* [INSTRUCTIONS TO FOLLOW]:
Quote the rows word for word, from the line containing "Task: Click the" down to the end of the rows, and leave the pictures out.

* [AVAILABLE RECORDS]:
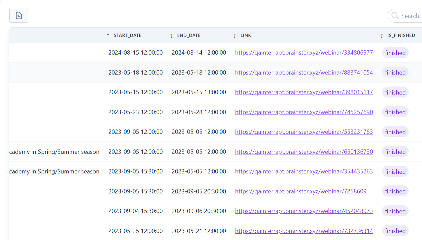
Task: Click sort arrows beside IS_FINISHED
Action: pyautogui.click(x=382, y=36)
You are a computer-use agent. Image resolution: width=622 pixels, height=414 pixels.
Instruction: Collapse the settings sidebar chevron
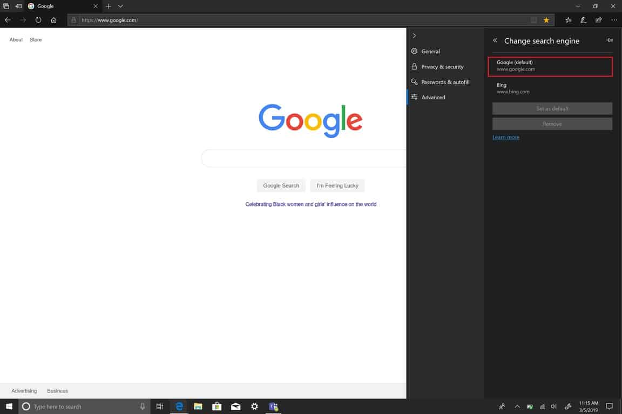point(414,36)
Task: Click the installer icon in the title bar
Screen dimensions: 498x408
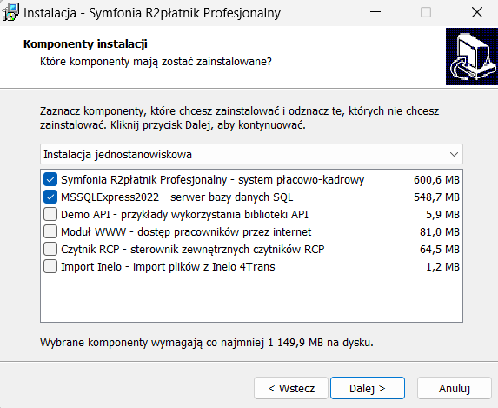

* [SOLUTION TO THE EXERCISE]:
Task: Click the installer icon in the title bar
Screen dimensions: 498x408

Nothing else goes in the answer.